Il calcio italiano è malato, è lo specchio di un paese corrotto. C’è la fuga di talenti (perchè di cervelli proprio non si può parlare). La seria A non è più il campionato più bello del mondo. Vincono sempre le stesse squadre. Esiste la sudditanza psicologica. Ci vorrebbe la moviola in campo. I calciatori della nazionale non cantano l’inno di Mameli. I giornalisti rovinano il mondo del calcio. I procuratori rovinano il mondo del calcio. Gli ultras rovinano il mondo del calcio. La tessera dei tifosi rovina il mondo del calcio.
Ma noi ce ne freghiamo.
Riparte la stagione e dopo l’indigestione di calciomercato siamo di nuovo qui in trepida attesa del campionato, degli anticipi, dei posticipi, delle coppe, della Gazzetta al Lunedì, del treno dei servizi e del processo di Biscardi.
Perchè?
Il calcio riempie i vuoti. Il calcio ci fa sopravvivere in azienda, il calcio unisce e divide prendendo a calci in culo l’organigramma aziendale.

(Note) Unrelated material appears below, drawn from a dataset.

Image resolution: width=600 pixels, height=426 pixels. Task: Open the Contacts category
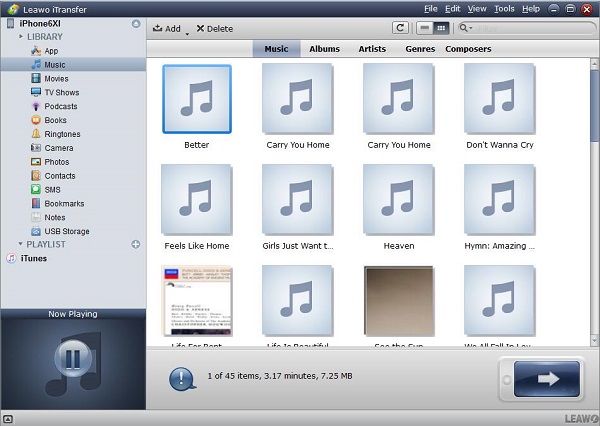tap(59, 176)
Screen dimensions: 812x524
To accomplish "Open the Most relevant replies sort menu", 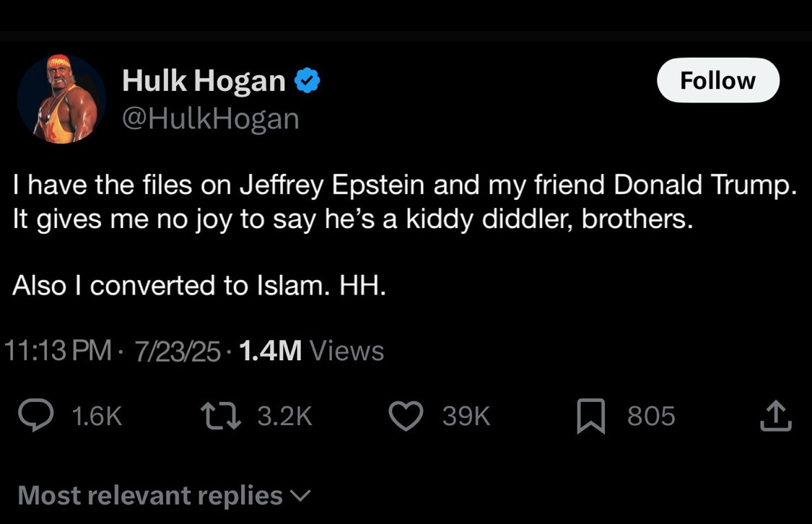I will pyautogui.click(x=150, y=496).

E non si tratta solo di calcio: c’è il fantacalcio (Dio benedica chi lo ha inventato: possiamo parlarne in ufficio per diverse ora consecutivamente), ci sono le scommesse, gli sfottò, ecc ecc.
Ma non era di questo che volevo parlare.
Sono stato invitato a vedere Odense-Genoa a casa di polonegativo. Ho deciso di accettare perchè:
- lui mi aveva invitato solo perchè era sicuro del passaggio del turno (anche se non lo ammetterà mai)

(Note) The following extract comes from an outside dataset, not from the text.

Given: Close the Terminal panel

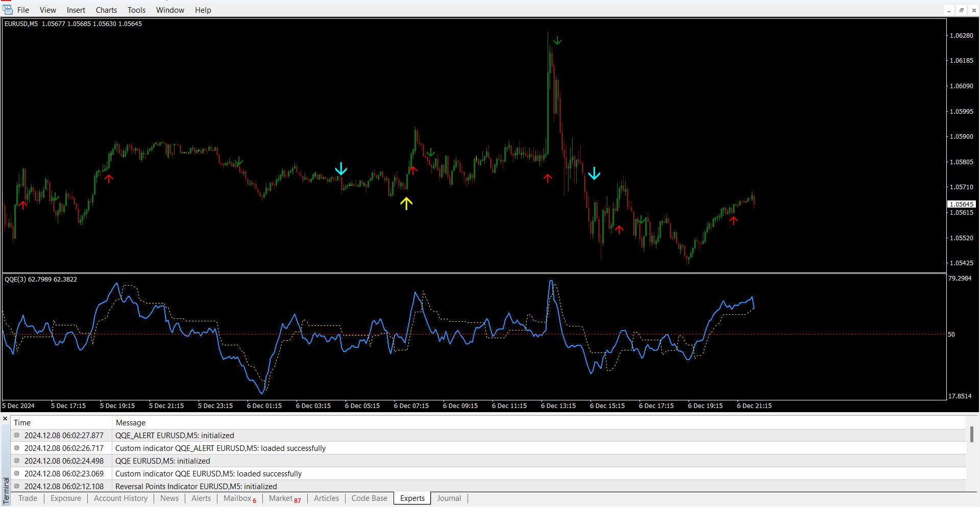Looking at the screenshot, I should click(x=5, y=419).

- sapevo che il Genoa avrebbe passato il turno (anche se non potevo dichiararlo) e quindi non mi avrebbero tacciato di portare sfiga
In questa logica omerto-cabalistica abbiamo iniziato a vedere la partita con classica pizza e birra insieme a Jack (altro genoano sfegatato e compagno di Fantacalcio).

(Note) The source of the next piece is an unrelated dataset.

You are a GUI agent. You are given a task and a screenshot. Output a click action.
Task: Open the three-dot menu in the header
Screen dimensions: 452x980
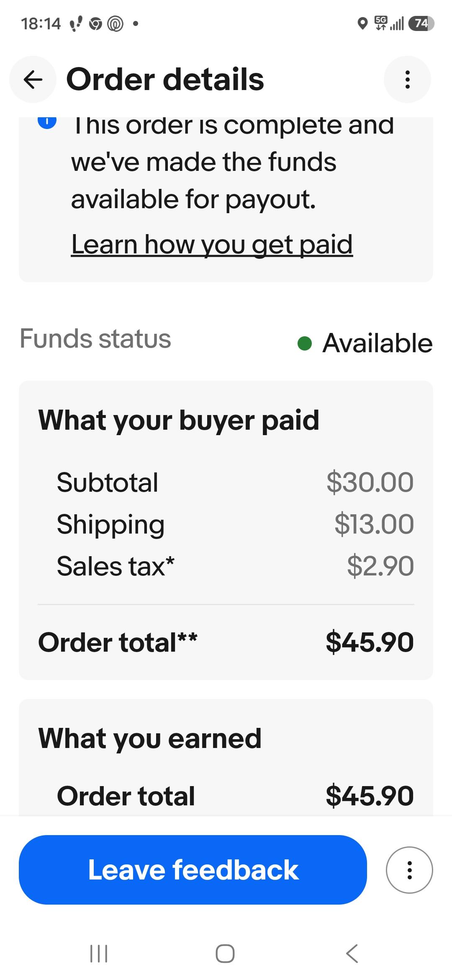tap(407, 80)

Ho già visto alcune partite in compagnia di genoani perciò, dal momento che mi sono molto simpatici, vorrei sfatare il mito che li vede esagitati, superstiziosi e con i complessi di persecuzione.
Ecco i fatti salienti delle partita:
- Siamo in cucina a tagliare le pizze; dal salotto arriva la voce del telecronista che descrive l’azione d’attacco del Genoa. Smettiamo di parlare...TIRO DI FIGUEROA..FUORI! Jack: “Meno male che non ha segnato altrimenti dovevamo stare di qua a seguire la partita dall’altra stanza”. Alzo la testa sorridendo per la battuta...non era una battuta.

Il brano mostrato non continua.